Для того чтобы увидеть звезды, с каждым годом все дальше и дальше надо уезжать от дома…
Иногда мне представлялось – я это ощущал с поразительной ясностью, – что уехало мое поколение на самой последней ножке воинского эшелона. Состав – смешанный. Перед паровозом ФД на открытой платформе с песком – зенитные орудия. Теплушки. Пассажирские вагоны с деревянными ступеньками. Странные железные заслонки у окна – наверно, для того, чтобы пассажирам, кто из окон выглядывает, ветер дорожный и дым паровозный в глаза не попадали. Под потолком вагона – свеча за стеклышком, лавки деревянные блестят, шинелями отполированные. Накурено. Солдаты, бабы, гармошки, бинты, карманы гимнастерок булавкой заколоты. Огонь добывается, как при Иване Калите кресалом по куску булыжника. Кипяток на станциях. Танки под брезентом. В вагонах пели на мотив «Роза мунде»:
В дорогу, в дорогу, осталось нам немногоНосить свои петлички, погоны и лычки.Ну что же, ну что же, кто пожил в нашей коже,Тот не захочет снова надеть ее опять.Последний вагон в эшелоне – детский. Деревянные кинжалы. Звезды Героев Советского Союза, вырезанные из жестянок американской тушенки. Довоенные учебники в офицерских планшетах. В гнезда для карандашей ввиду их полного отсутствия вставлены тополиные прутики. В нашем вагоне пели:
Старушка на спешаДорогу перешла.Ее остановил милиционер…Мы держали в тонких руках жидкие школьные винегреты и смотрели на уходящую дорогу. За нашим последним вагоном клубилась пыль – то снеговая, то июльская, рельсы летели назад. Наши армии, наши личные армии шли на запад, и по вечерам мы подбирали горячие пыжи, падавшие на улицы, озаряемые вспышками салютов.
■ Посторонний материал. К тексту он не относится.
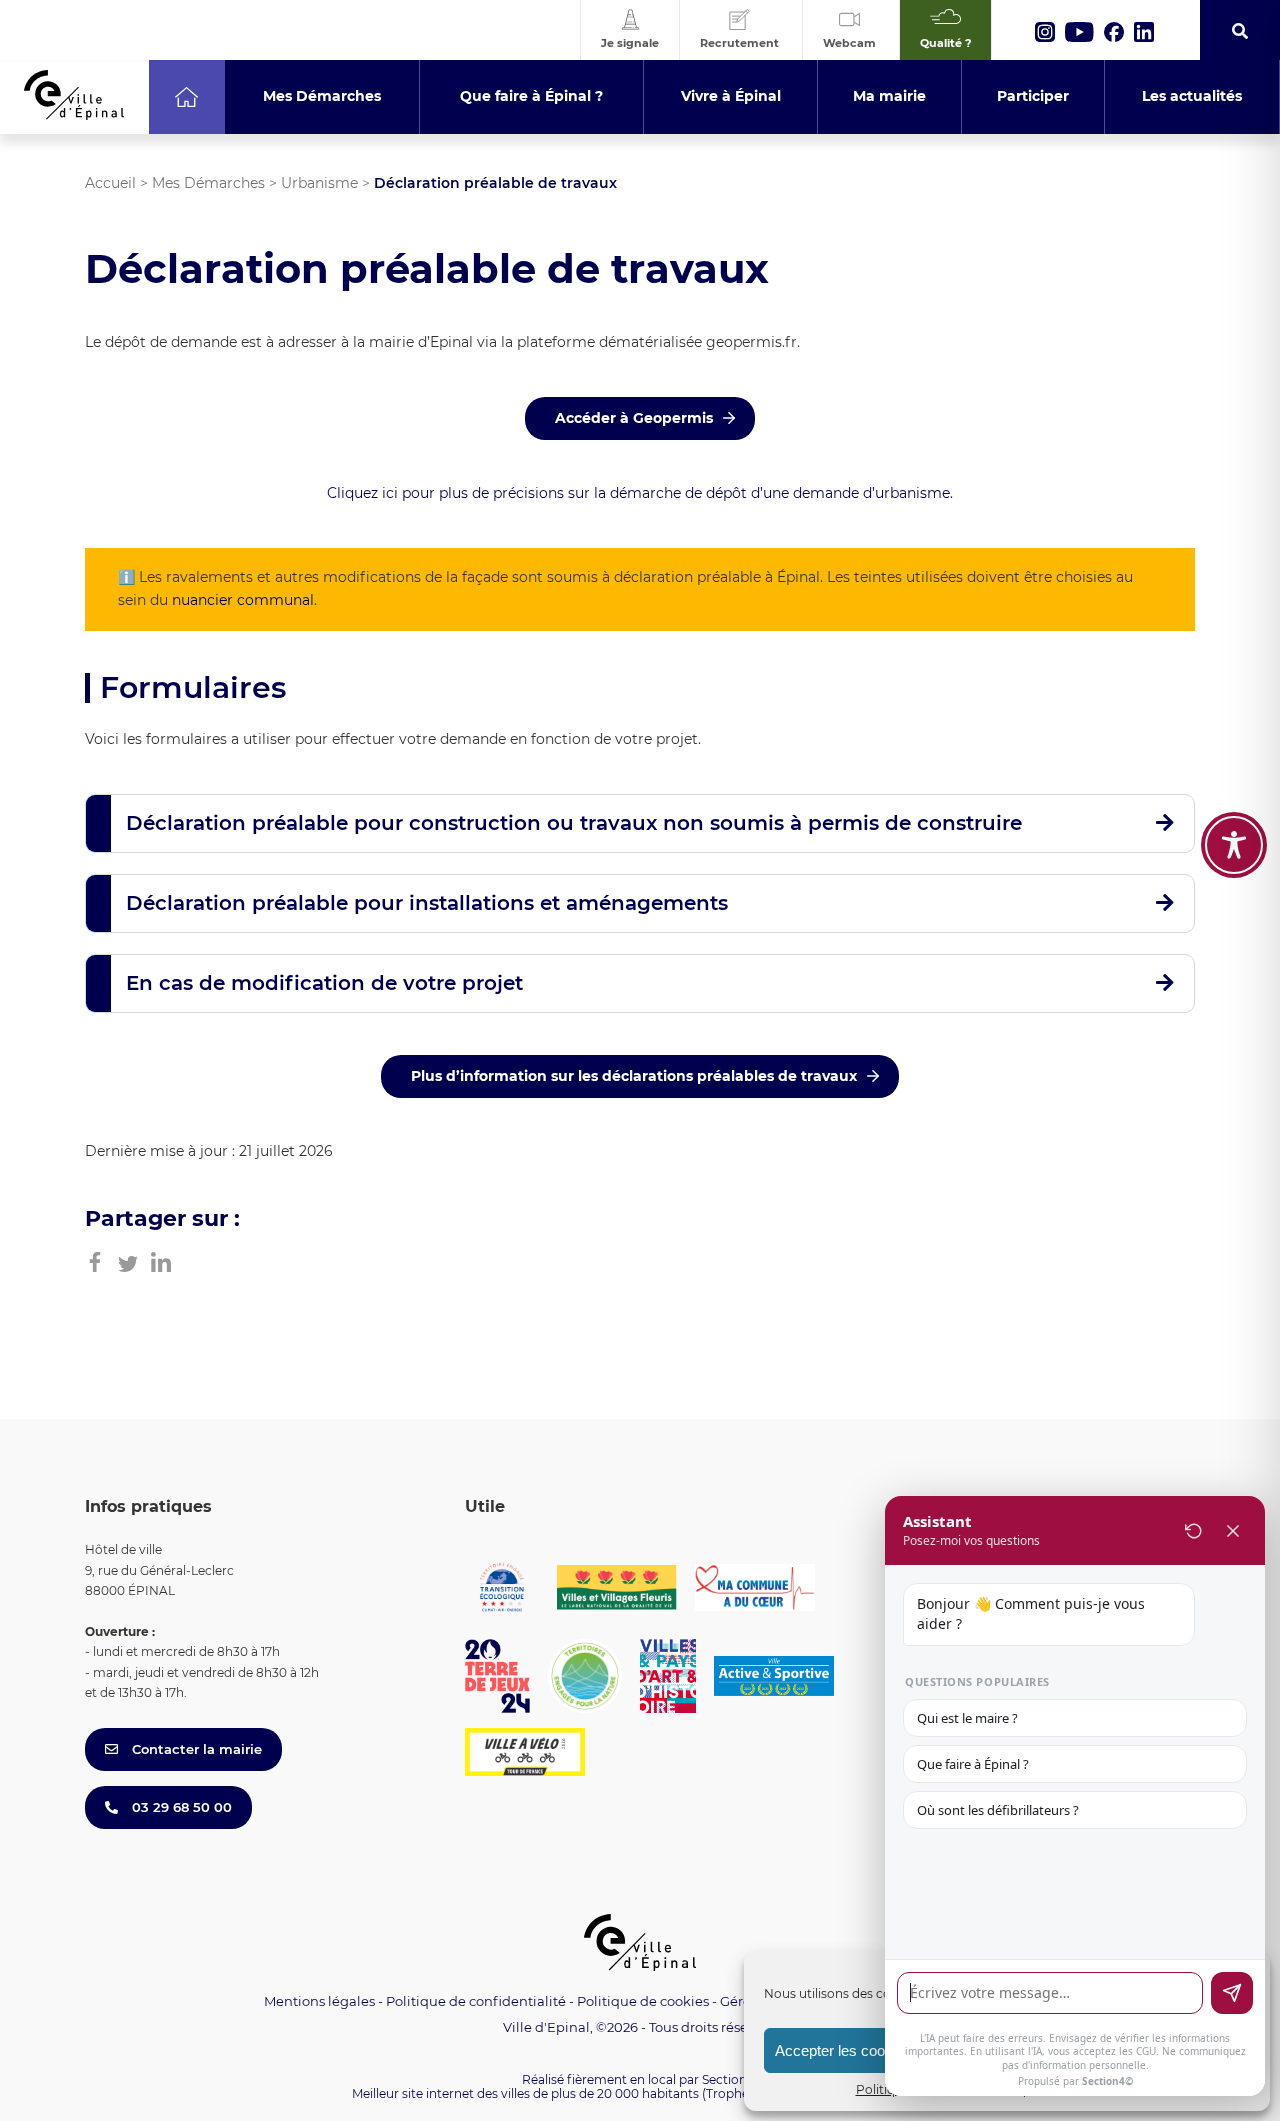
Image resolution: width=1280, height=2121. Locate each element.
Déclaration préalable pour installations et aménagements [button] (427, 903)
В кинотеатрах шла «Серенада Солнечной долины», и английские эсминцы под звуки «Типперэри» входили в Североморск, который тогда еще назывался Ваенга. Наш поезд летел к неведомому пока еще дню победы, к счастливой-пресчастливой жизни после этого дня.
Господи, ну прошло же это, прошло! Почему же все это так крепко сидит во мне? Почему, уезжая из Москвы, ну хотя бы на электричке – на север, на запад или юг, я чувствую, что через сорок километров пути наш электропоезд попадает на территорию «тысячелетнего рейха»? Почему с нескрываемым сентиментальным умилением и чуть ли не со слезами я смотрю на школьников, стоящих в почетном карауле у вечного огня? Каким дорогим мне кажется это! Как я рад думать, что они хоть немножко соединены во времени с нами, что нация наша продолжается, не забыв ничего – ни хорошего, ни плохого – из того, что было с нами?
…Впервые я попал в горы через семь лет после окончания войны. В горах не было ни отелей, ни дорог, ни канатных дорог, ни фирмы «Интурист». Последние иностранцы, посетившие Кавказ, были егеря знаменитой дивизии «Эдельвейс», герои сражений в Норвегии и на Кипре, альпинисты и горнолыжники высокой выучки, прекрасно научившиеся убивать в горах. Горы не скрывают ничего. На перевалах и гребнях Кавказа они ничего не прятали от нас: ни сгнивших кухонь «Мета», ни автоматов «Шмайсер», ни солдатских черепов в ржавых касках. Написано в песне: «…ведь это наши горы, они помогут нам!» Да, это были наши горы, любимые и желанные, белые и синие. Они были Родиной, частью нашего дома, его верхним этажом, крышей, куда мы поднимались, чтобы постоять на свежем ветру, осмотреть просторы и увидеть с высоты то, что трудно увидеть с равнины, – синие гребни на горизонте, море за холмами, себя на крутизне земного шара.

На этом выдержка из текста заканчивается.